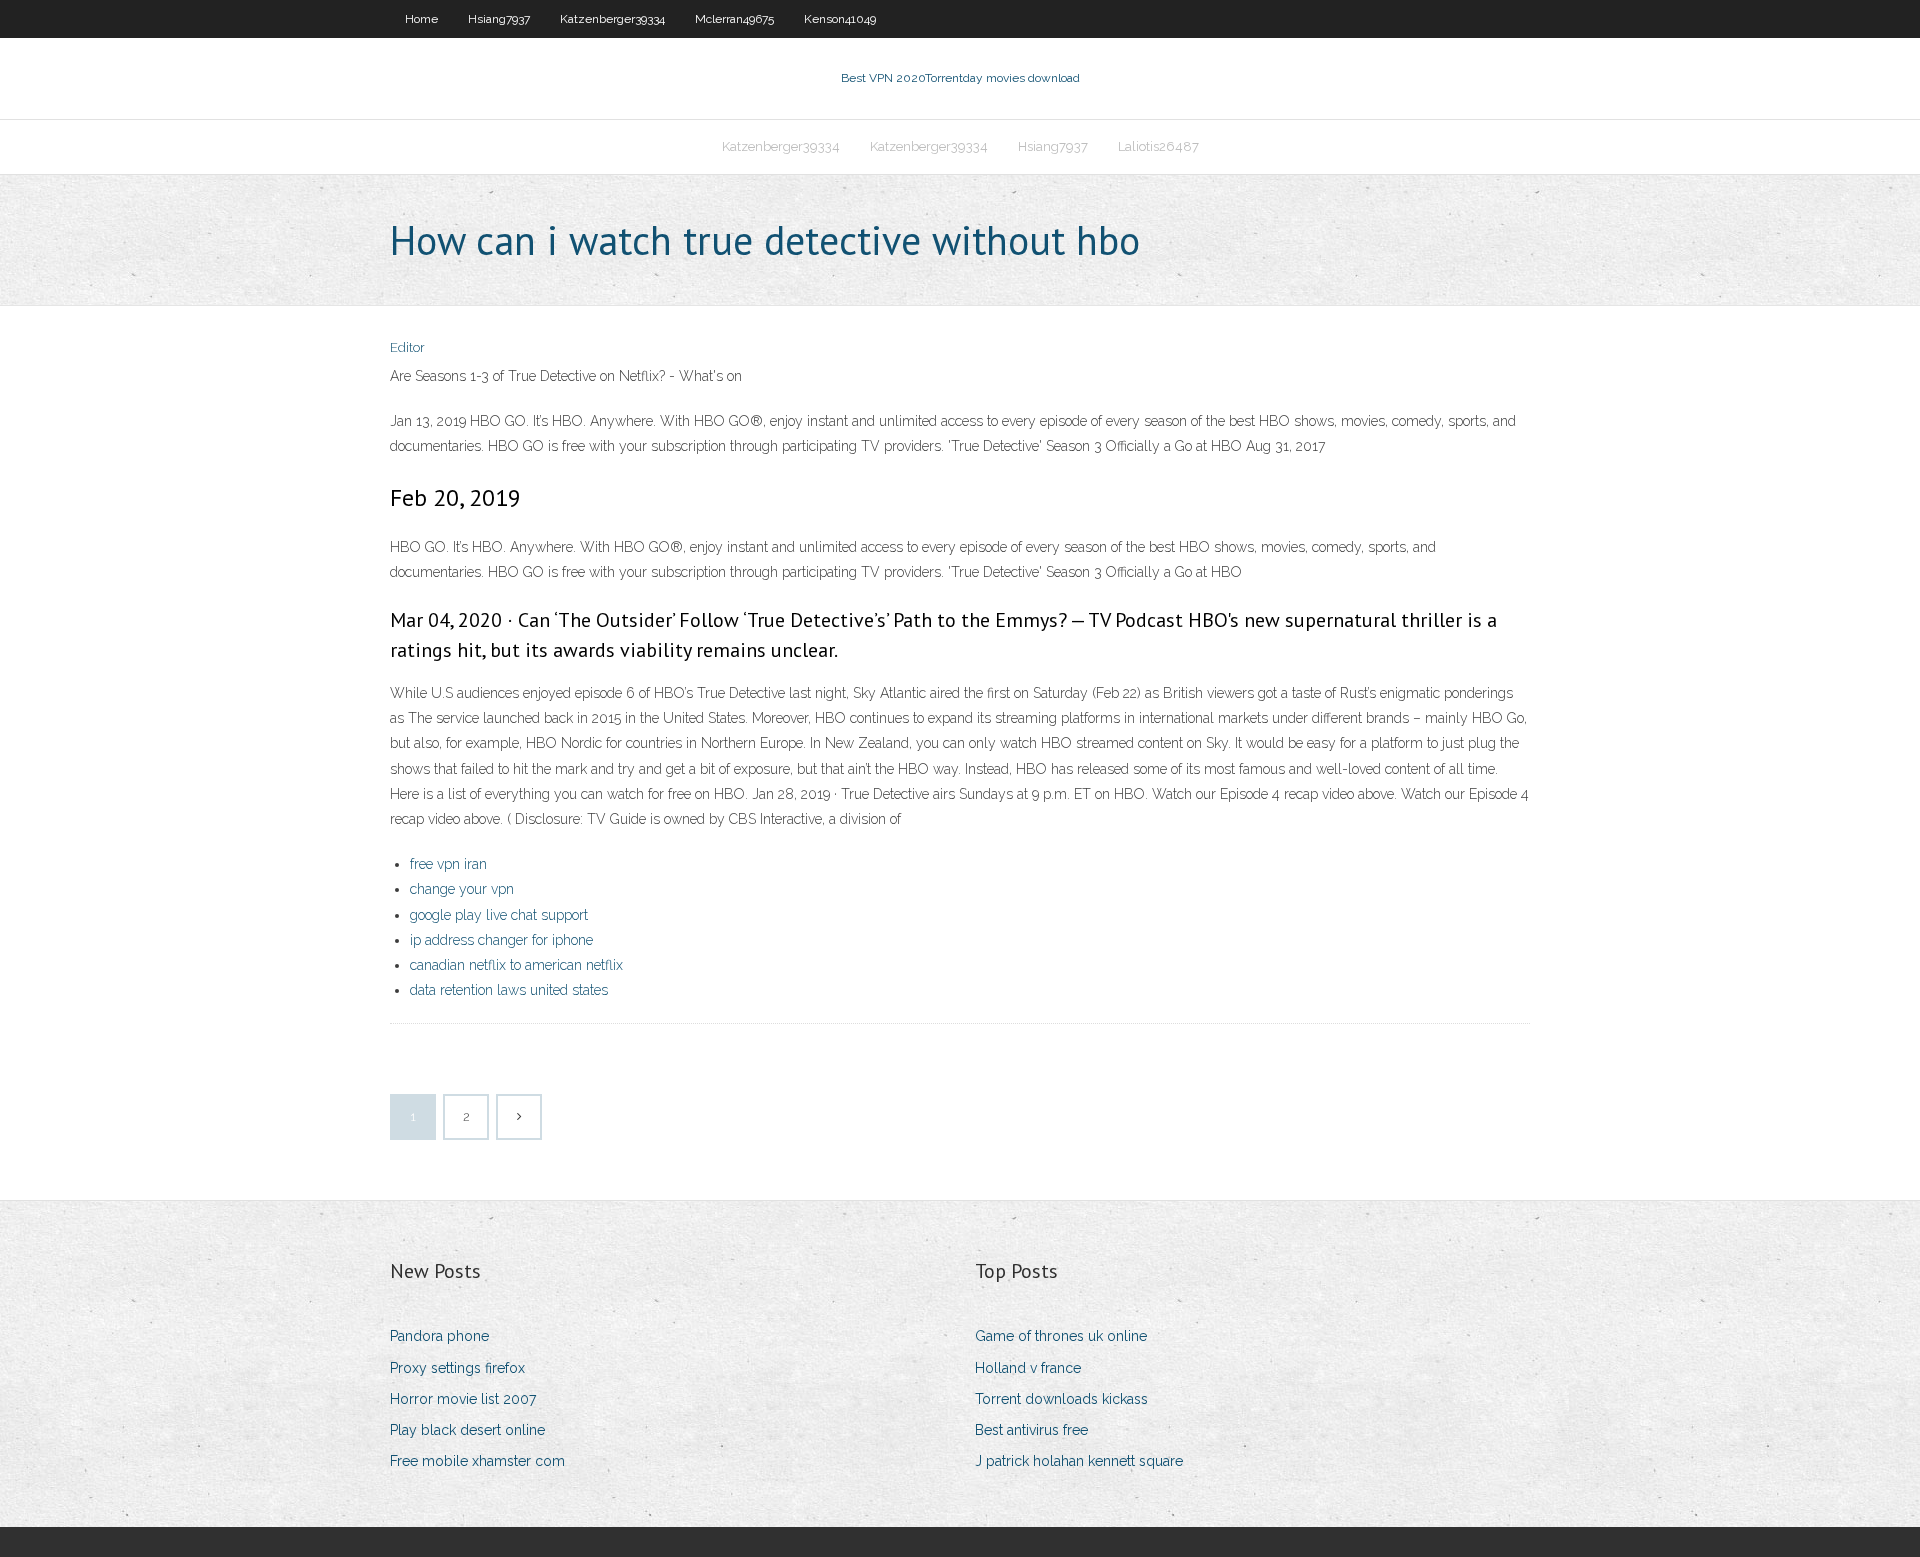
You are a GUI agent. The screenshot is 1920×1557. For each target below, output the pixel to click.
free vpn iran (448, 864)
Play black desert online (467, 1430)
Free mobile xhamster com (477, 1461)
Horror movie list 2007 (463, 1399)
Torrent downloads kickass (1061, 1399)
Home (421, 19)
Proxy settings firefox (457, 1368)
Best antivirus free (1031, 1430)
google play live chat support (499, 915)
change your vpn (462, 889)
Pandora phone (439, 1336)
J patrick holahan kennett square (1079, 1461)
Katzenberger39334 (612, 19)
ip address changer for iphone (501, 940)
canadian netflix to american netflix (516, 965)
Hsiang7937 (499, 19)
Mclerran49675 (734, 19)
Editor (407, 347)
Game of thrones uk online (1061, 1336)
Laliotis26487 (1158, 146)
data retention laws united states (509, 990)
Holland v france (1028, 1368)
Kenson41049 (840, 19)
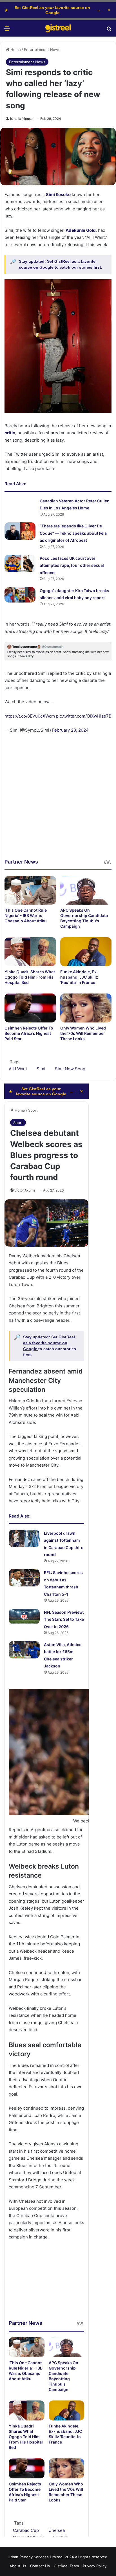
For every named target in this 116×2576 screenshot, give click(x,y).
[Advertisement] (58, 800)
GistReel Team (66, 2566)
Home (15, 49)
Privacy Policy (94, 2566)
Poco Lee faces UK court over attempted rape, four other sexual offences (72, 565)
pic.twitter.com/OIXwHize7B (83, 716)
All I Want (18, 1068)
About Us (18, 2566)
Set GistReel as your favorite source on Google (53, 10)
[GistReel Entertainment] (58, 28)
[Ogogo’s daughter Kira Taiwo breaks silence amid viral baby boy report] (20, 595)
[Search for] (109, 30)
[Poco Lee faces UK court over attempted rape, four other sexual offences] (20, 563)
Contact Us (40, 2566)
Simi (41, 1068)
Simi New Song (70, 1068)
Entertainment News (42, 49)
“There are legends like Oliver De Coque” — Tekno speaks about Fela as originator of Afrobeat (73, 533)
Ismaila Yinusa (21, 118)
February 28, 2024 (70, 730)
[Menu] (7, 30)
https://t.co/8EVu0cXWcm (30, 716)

________________________________________

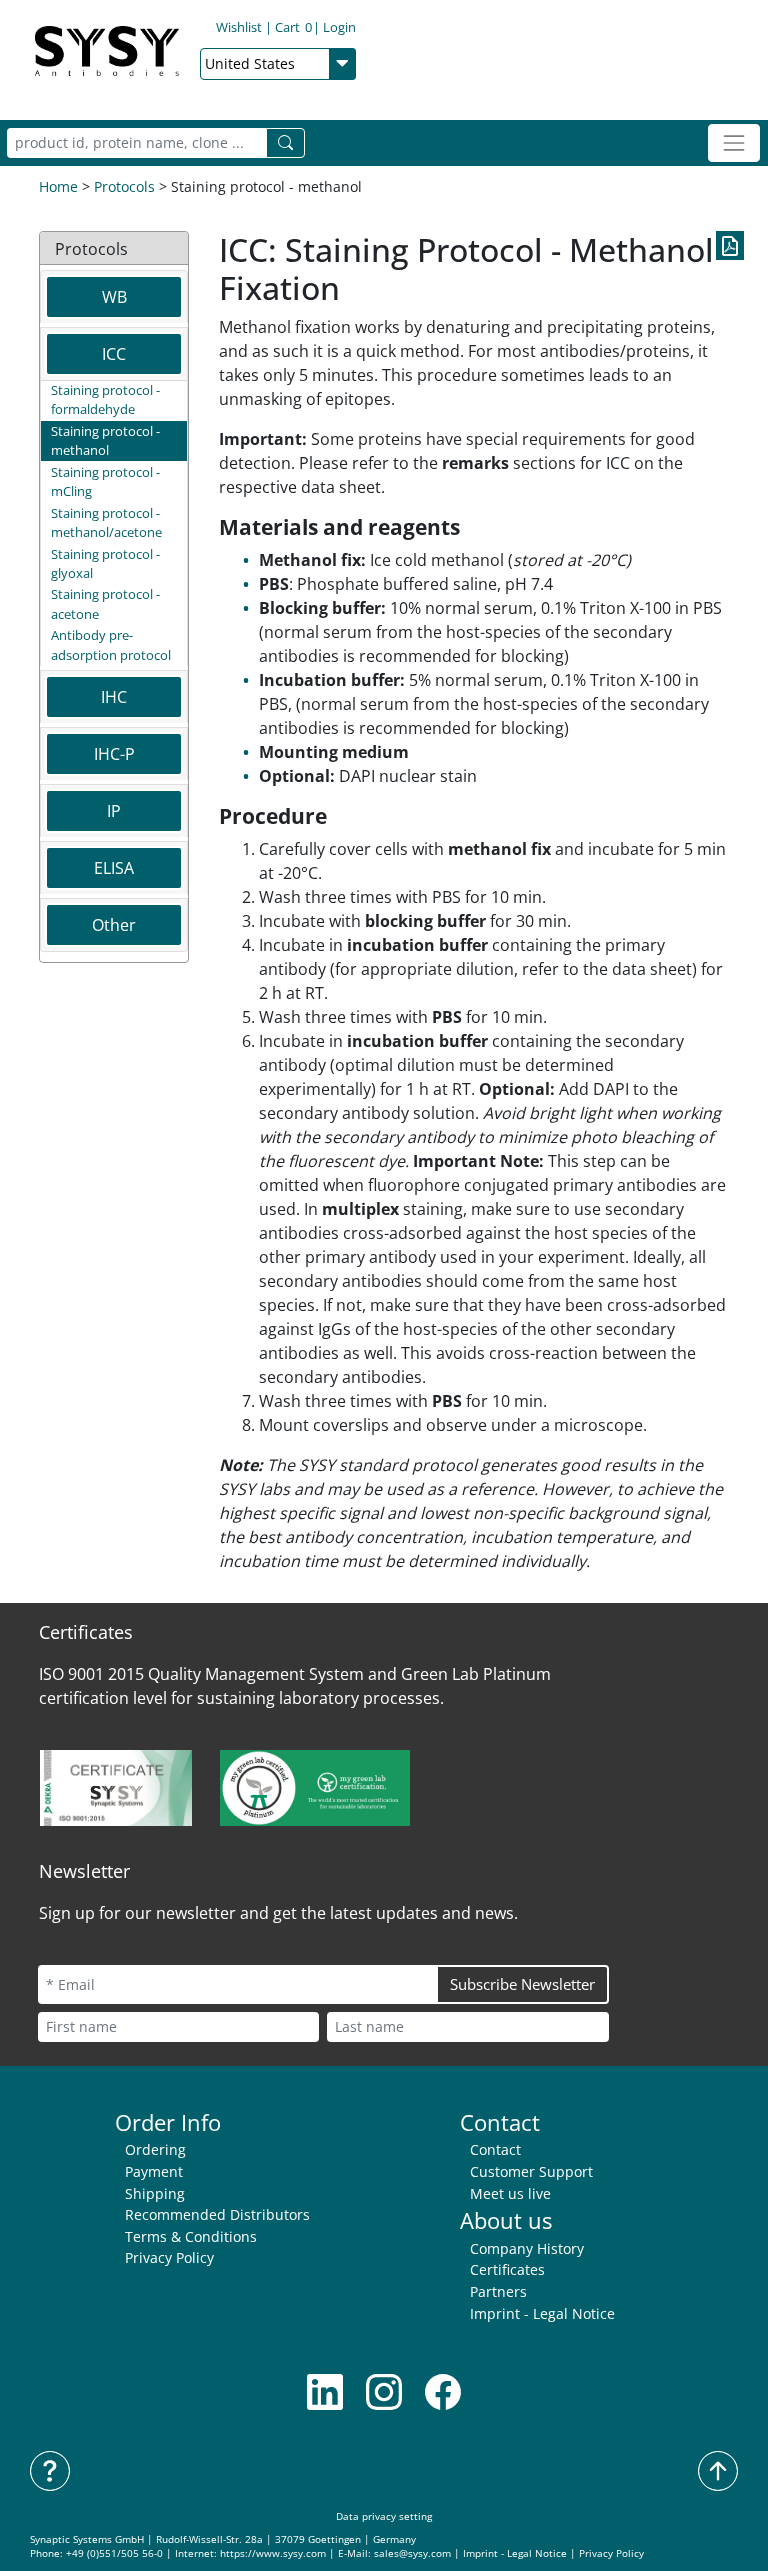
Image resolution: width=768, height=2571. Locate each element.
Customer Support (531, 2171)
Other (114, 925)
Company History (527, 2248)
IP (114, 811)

________________________________________

## WORK TASK
Search the records for the word "court" and return every line that holds it.

## SOLVED EXERCISE
Poco Lee faces UK court over attempted rape, four other sexual offences (72, 565)
[Poco Lee faces UK court over attempted rape, four other sexual offences] (20, 563)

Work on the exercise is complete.